February, 2003: We had scheduled one of our twice a year treks from Maryland to Walt Disney World. It was booked to take advantage of the value season rates and we'd still get Valentine's Day at the previous week's prices.
Then while watching the Weather Channel early that Monday morning, the predictions of doom and gloom started happening. The mid-Atlantic region was going to be dumped with two feet, then three feet of snow. I called my boss on Thursday to see what was going on. (The beauty of those cell phones that we'd picked up the month before!) I got an earful about the storm that was going to start the next night.
Our original plans had us driving home Saturday, with an overnight stay along I 95 and we'd get home sometime Sunday to get ready for Ed to go to work Monday morning and me Monday afternoon. Then I'd have the next day off and go back Wednesday night. We kept an eye on the situation.
Friday afternoon, E calls me and tells me the storm is starting. Our mall was not known for closing down for snow, but they had passed out fliers to the merchants with 'snow emergency numbers'. Hmmm, interesting. This is the same mall that hadn't bothered to plow 12" of snow in December and the only way I was able to get into it unscathed is because I knew how far the trees should be from the curbs!
Saturday morning, we're packed and ready to check out (had express checkout, so technically, we were checked out). I call E and she says DO NOT LEAVE, the mall is closed and it is still snowing. I said something about having to be there to close Monday night and was assured that if the mall was going to be open, that she'd cover my shift. Soon after, my district manager calls me and says even if the mall opens, she doubts she would risk any of her staff's safety-just stay in Florida.

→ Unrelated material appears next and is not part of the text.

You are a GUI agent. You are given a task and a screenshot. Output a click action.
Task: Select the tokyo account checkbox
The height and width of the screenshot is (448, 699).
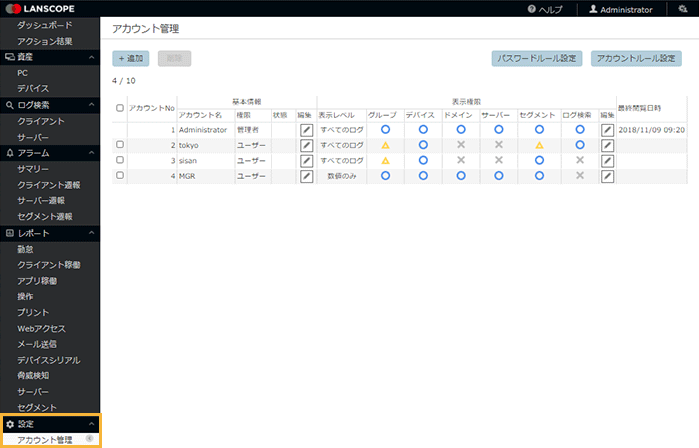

It bought us an extra three days down here. The first one, we went to the Magic Kingdom and got this picture:
The third day, we drove over to Clermont, Florida. A friend was building a house there and Ed and I figured it was worth a look. Everywhere we went, people would ask "Are you planning on moving here? You'll love it!" The gears started turning.
The drive home the next day was perfect until Richmond. The sides of the interstate had the remnants of snow. Around Dale City, it started looking bad. The Beltway was clear, but you had to be careful to look for the lights of the cars merging in because you couldn't see them over the plowed snow on top of the 36" accumulation. Montgomery County, the ramps weren't even plowed to get you on and off the interstate.

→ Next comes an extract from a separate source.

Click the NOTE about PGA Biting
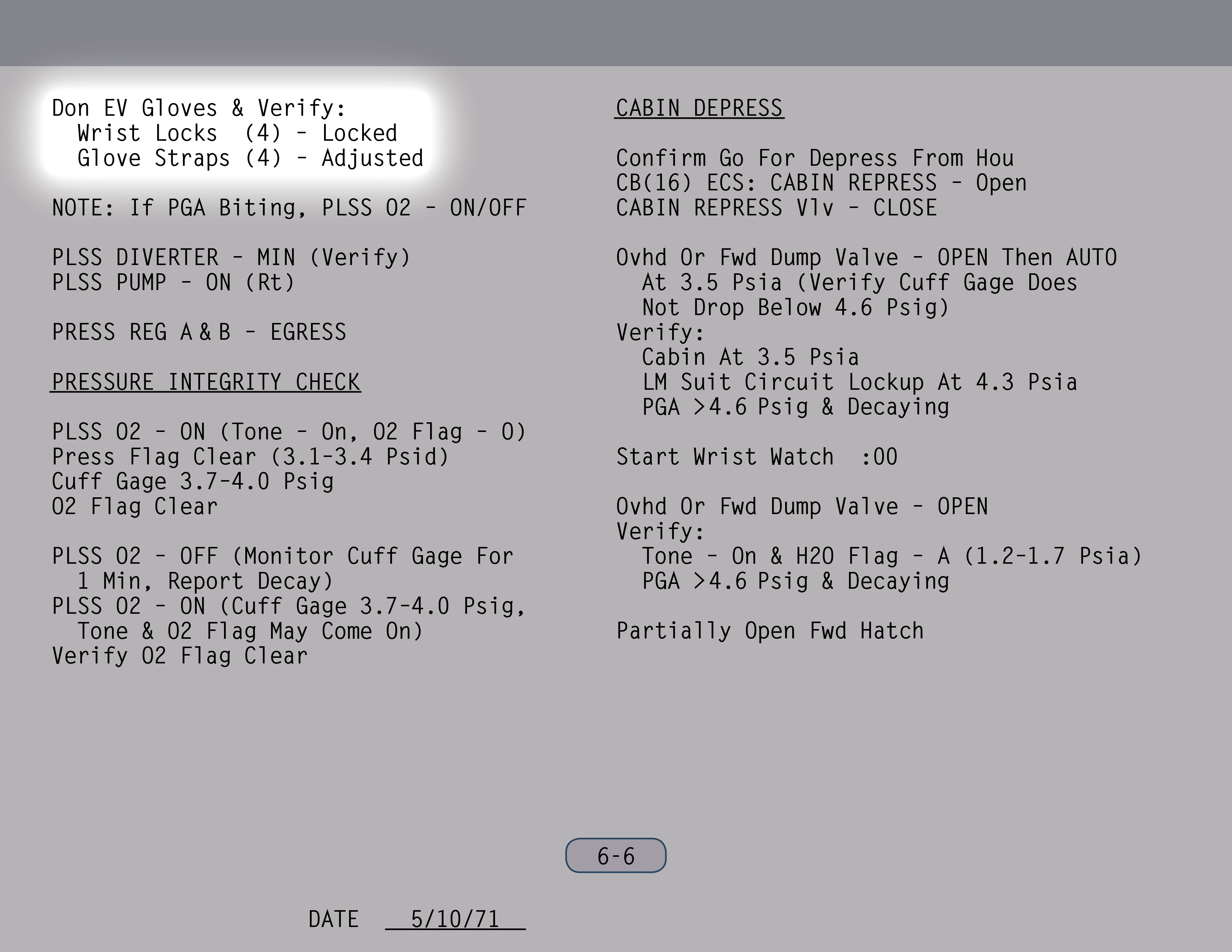Image resolution: width=1232 pixels, height=952 pixels. pyautogui.click(x=289, y=208)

Our county, used to the snow because of the three mountain ranges that passed through it, looked like business as usual. 12 hours after the last flake landed, it was clear sailing-until we pulled onto our block. It was 1am and we had to spend an hour shoveling snow to be able to park the car. We put a yard stick into the snow in the front yard and the end was flush with the top of the snow, making it taller than Chef.
It was then that Ed had convinced me to consider moving to Florida, so we never had to deal with it again. There's a huge sense of relief that I don't have to shovel it, deal with the constant knee and wrist throbbing that results from the combination of cold weather and arthritis, mixed with concern that everyone is safe and warm.
Now, all my friends are up there and dealing with the white crap. You can move away from that stuff, but you still worry about those who haven't.
Stay safe, warm and careful up there, everybody.